Affectionally Secure: Abba: startling intimacy in almost any language of the world.  Every time Jesus prayed, he addressed God as father. Ill: Do you love me? Do you love me? Malachi: I have loved you. Is there a warmth in your prayer life? Times your overwhelmed by the presence of God?  Ask God to meet with you.  Before you pray, stop for a while and just sit in His presence.

Make Real Requests to Him

God has the ability to act: Mark 14:37  “Everything is possible for you”.  Our requests to God are based on His ability to act.
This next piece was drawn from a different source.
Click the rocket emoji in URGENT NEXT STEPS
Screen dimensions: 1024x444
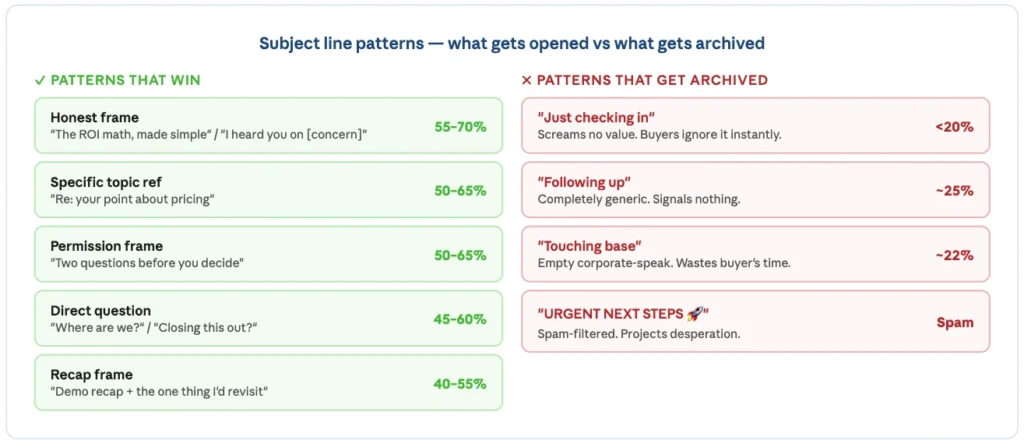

God Intends to act: Matthew 7:-8: Ask and it will be given to you, seek and you will find, knock and the door will be opened to you.  For everyone who asks, receives; he who seeks finds; and to him who knocks, the door will be opened.” Jesus said amazing things about prayer.  Look at Luke 18:1  Then Jesus told his disciples a parable to show them that they should always pray and never give up!  Then he told a story about a woman who everyday would make her plea before the judge until finally the judge granted her request. Throughout the Bible, one message we get is that prayer changes things.  Prayer changes things! I  don’t know how God’s sovereignty and his providence leave room for prayer, except that God has reveled in his Word that he chosen within his sovereign plan to respond in a special way only when people pray.

Make Real Requests to God: It is safe to not make requests – but how does God get the glory and your faith grow? Believe that God can answer you prayer and wants to.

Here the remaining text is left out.